Addiction Memory

brain cogwheelResearchers and clinicians in the field of addiction are discovering and discussing a long-known but here-to-for unnamed phenomenon in addiction, called Addiction Memory. We first used this term in our work eight years ago to describe a clinical phenomenon, whereby an individual who suffers from addiction has a specific, hard-wired recall of an addiction related euphoric event (or conversely, a horrid event) that was associated with drug or alcohol use. The event had to overwhelm normal memory channels, producing a memory video clip that the recovering addict cannot shake off. The intense replay of such memories haunts the recovering addict and produce relapse in its hapless victims. We noted its presence in some but not all drug and alcohol abusers, but especially in those who abuse rapid onset drugs (such as IV methamphetamine, crack and heroin). We have also noted that it appears more often in patients who have been the victims of trauma.

Memory and learning are also intimately involved in addiction in other ways as well.

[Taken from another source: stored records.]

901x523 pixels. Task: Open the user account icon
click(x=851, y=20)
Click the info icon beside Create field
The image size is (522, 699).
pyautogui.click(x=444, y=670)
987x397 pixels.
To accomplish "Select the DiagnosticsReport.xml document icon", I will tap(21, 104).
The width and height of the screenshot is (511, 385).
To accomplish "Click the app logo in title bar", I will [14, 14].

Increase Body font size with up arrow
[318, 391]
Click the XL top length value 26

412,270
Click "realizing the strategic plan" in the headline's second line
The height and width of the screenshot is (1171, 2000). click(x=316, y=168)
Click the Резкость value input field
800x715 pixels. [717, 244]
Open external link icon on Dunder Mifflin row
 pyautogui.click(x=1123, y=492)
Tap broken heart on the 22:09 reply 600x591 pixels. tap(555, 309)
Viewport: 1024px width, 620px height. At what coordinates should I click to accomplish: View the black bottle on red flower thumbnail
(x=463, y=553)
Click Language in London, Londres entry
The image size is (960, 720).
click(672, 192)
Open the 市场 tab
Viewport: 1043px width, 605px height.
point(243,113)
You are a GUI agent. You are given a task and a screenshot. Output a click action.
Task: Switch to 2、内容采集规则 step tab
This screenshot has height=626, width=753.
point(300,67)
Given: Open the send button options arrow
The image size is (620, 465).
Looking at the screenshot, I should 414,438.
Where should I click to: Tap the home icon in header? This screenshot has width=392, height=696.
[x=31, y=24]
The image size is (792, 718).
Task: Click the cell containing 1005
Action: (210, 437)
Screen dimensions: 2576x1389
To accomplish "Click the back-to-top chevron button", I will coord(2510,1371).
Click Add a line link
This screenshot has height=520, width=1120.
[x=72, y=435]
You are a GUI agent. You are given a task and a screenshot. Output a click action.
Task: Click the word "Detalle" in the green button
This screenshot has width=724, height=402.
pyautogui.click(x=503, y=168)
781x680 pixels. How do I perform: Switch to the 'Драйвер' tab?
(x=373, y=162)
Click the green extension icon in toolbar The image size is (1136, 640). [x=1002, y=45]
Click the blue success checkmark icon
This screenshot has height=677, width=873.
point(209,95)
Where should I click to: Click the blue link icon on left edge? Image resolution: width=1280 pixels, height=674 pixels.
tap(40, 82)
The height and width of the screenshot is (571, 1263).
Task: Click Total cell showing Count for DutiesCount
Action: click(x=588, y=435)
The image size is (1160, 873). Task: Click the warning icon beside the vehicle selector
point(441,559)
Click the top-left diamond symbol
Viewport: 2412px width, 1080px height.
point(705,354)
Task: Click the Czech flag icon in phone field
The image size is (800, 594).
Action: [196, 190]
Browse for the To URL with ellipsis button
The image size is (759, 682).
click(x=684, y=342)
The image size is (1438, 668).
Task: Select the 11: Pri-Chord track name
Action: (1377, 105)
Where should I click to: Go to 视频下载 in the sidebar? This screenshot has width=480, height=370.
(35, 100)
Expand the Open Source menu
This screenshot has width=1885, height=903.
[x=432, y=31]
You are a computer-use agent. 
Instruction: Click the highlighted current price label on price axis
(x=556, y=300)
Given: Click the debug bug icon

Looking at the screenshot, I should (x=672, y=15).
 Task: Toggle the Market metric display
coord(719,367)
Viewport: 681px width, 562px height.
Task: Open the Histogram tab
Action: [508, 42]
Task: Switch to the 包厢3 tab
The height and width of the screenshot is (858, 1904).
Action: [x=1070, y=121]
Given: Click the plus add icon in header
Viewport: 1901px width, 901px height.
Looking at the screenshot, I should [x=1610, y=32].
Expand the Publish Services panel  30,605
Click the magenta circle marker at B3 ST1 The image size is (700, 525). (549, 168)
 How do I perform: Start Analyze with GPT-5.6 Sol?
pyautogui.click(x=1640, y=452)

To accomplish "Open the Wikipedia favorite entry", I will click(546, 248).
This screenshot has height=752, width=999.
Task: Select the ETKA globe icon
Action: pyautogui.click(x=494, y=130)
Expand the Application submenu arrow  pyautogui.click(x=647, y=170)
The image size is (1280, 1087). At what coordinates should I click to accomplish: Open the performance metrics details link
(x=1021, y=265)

In 2005, Dr. Steven Hyman from NIMH describes the importance of memory circuits and learned behavior in a fine synthetic article titled Addiction: A Disease of Learning and Memory. The importance of the multiple types of learning in the genesis and re-enactment of addiction behaviors is an important and expanding topic.

 

We proposed that one specific type of memory (Addiction Memory) uses the same neural circuits that are responsible for Post Traumatic Stress Disorder. The PTSD response is generated when an experience overwhelms our collector of day to day memories. Normally, the hippocampus in our brain (with support from many structures in the cortex and cerebellum) records or experience for learning and adaptation of the human organism. However, when physical and sexual abuse, auto accidents, war-related events and tragic, unexpected deaths of loved ones occurs, the standard memory collection system becomes overwhelmed. A different type of memory circuit is engaged which results in the clinical phenomenon: Post Traumatic Stress Disorder. Several things occur when the "PTSD memory circuit" engages. The first is the experience is recorded into a slow-motion high definition video recorder in the mind. Time slows down. Emotions curiously extracted from the recording, but come back later during the playback of PTSD memories. The memory stays stuck in the head, and its playback is triggered erratically, often by seemingly unrelated day-to-day events. However, the worst part of such memories is that they stay in this video clip format, and do not become integrated into our episodic memory. Meaning and connections with related content does not occur (some say this occurs during REM sleep). This "contextualizing" of past memories helps us learn and evolve. When this contextualizing process (into episodic memory from short term memory) fails, the victim of PTSD is more prone to repeat the event; they have not learned from the event. This is one of the reasons victims of PTSD are prone allow themselves to be revictimized by trauma. Retraumatization and compulsive reenactment of traumatic incidents occur for other important reasons as well, some off which involve an interaction with the brains important reward circuitry.

In the same way, we posit, the addict who injects or smokes cocaine (for example) has a dark video clip wired into his or her brain. The video clip recalls extensive detail about the event with euphoric, but scary emotions when it plays. The human brain was not designed to make sense of intense drug experiences. As they become more intense the mind cannot process and conceptualize the life threatening aspects of the drug high. The memories are retained as important experiences for the addict, partly because the drug-induced euphoria is so strong and partly because the PTSD-like Addiction Memory tapes are not incorporated into normal memory after the drug use event occurs. The addict is pummeled when these tapes replay, often at vulnerable moments in recovery.

We have also noted that coupling frightening events with drug and alcohol use seems to produce a similar Addiction Memories. Our patients who take an unintentional overdose of cocaine become frightened feel that death is near and have a life traumatizing memory as a result. If they survive and enter treatment, we can detect a pathological and euphoric attachment to this event. Paradoxically, the frightening quality of a near-death experience produces an attachment to, instead of the expected revulsion away from the drug.

How can we use this understanding of Addiction Memory to increase the effectiveness of treatment? It is too early to come to any firm directions for the responsible clinician. In our treatment training, we are exploring using the traditional tools for PTSD treatment. Dr. Shapiro's Eye Movement Desensitization and Reprocessing (EMDR) technique shows early promise in decreasing the severity of haunting Addiction Memories. Reprogramming the brain through virtual experiences, and pairing the trauma memories with recovery skills may also help. If nothing else detecting such memories in your patients and normalizing them is a great start to help their recovery.


Hyman, S. Addiction: A Disease of Learning and Memory. American Journal of Psychiatry 2005; 162:1414-1422.